A Russian man was detained after trying to knock down a monument of the letter “Z” — a symbol of support for Russia’s military operation in Ukraine — in a city near Moscow, local police reported Tuesday.
The two-meter-tall, illuminated “Z” was installed in Kostroma, a city 500 kilometers southeast of Moscow, on March 18. Beside the monument stands an orange-and-black flag, a traditional symbol of the Soviet victory in World War II. The “Z” is reportedly guarded with surveillance cameras and 24-hour private security.
An unnamed 51-year-old man attacked the monument on the night of April 4, allegedly under the influence of alcohol, Kostroma region police said.
Footage published in the “Kostroma as it is” VKontakte group shows a man slamming into the “Z” several times until the giant letter bends over. Two guards can be seen approaching the man, but neither of them move to stop him.

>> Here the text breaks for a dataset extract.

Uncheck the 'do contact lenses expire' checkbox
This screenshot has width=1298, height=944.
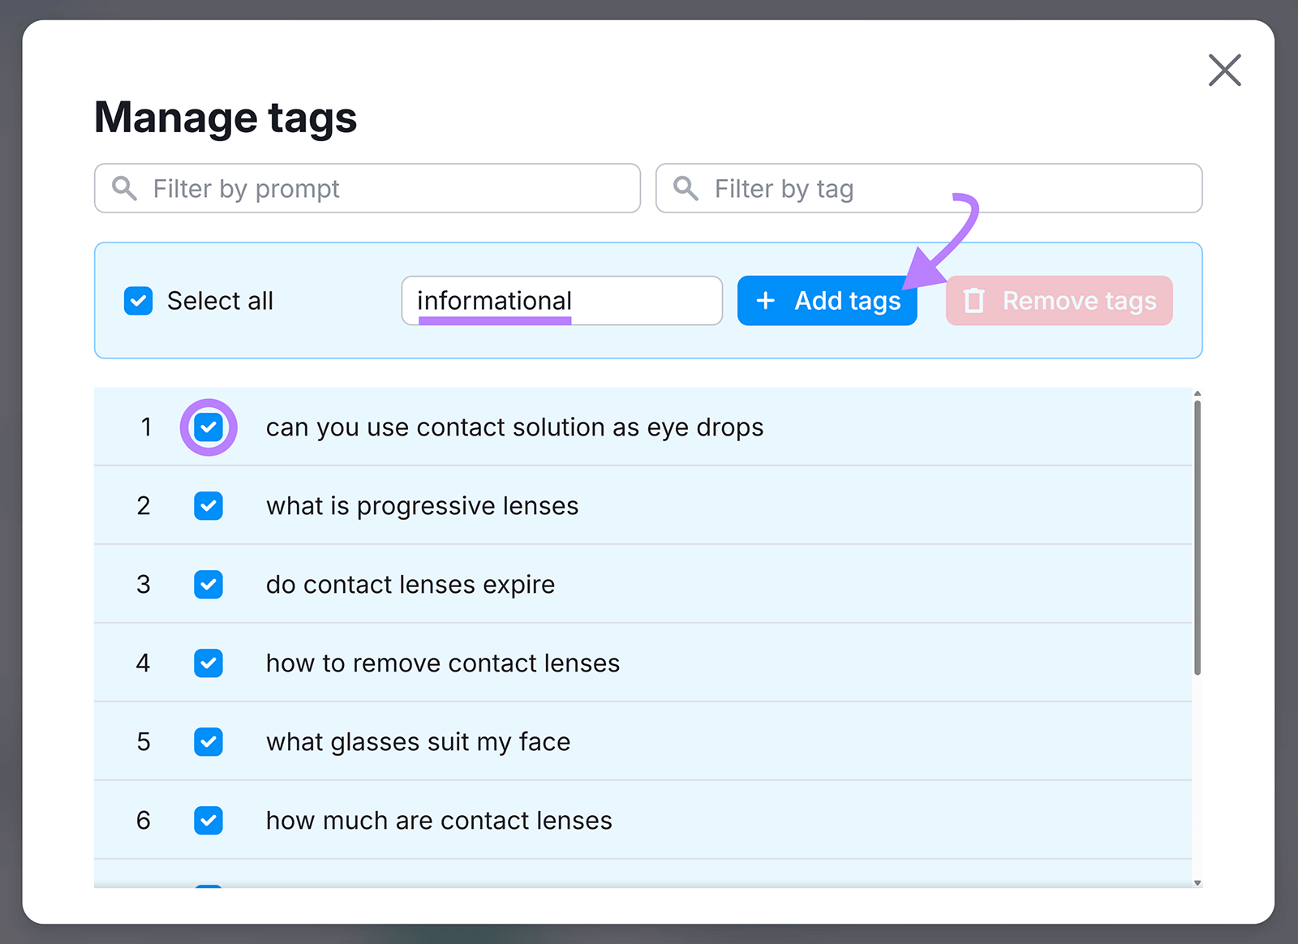pos(208,584)
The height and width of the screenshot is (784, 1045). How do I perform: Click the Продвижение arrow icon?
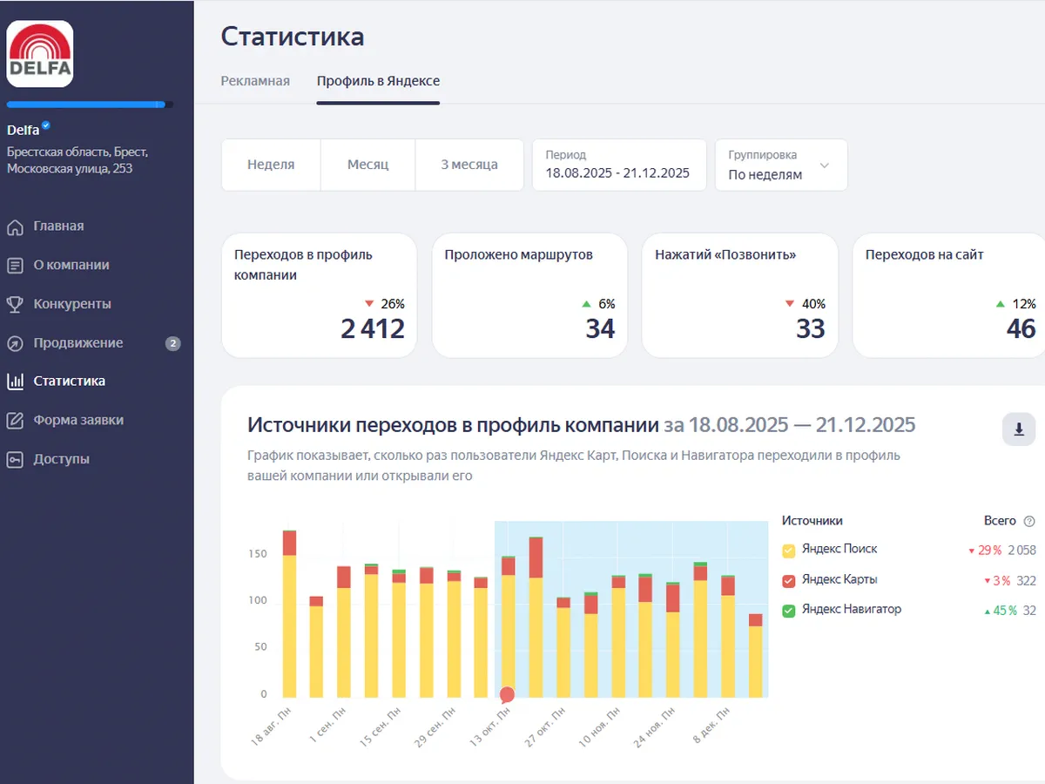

Police later detained the man, identifying him as a “Moscow resident” and accused him of acting “out of hooligan motives,” the regional Interior Ministry said.
The Latin letter “Z” was adopted as a symbol of support for the Russian military soon after Moscow sent its troops into neighboring Ukraine for what the Kremlin calls a “special military operation.”
The letter was first spotted painted on Russian tanks and military vehicles that were stationed near the Ukrainian border in what observers say was likely meant to help Russian soldiers identify their own equipment.
Since then, “Z” has appeared on T-shirts, street banners, public transport and even kindergarden windows in an effort to ramp up domestic support for the war.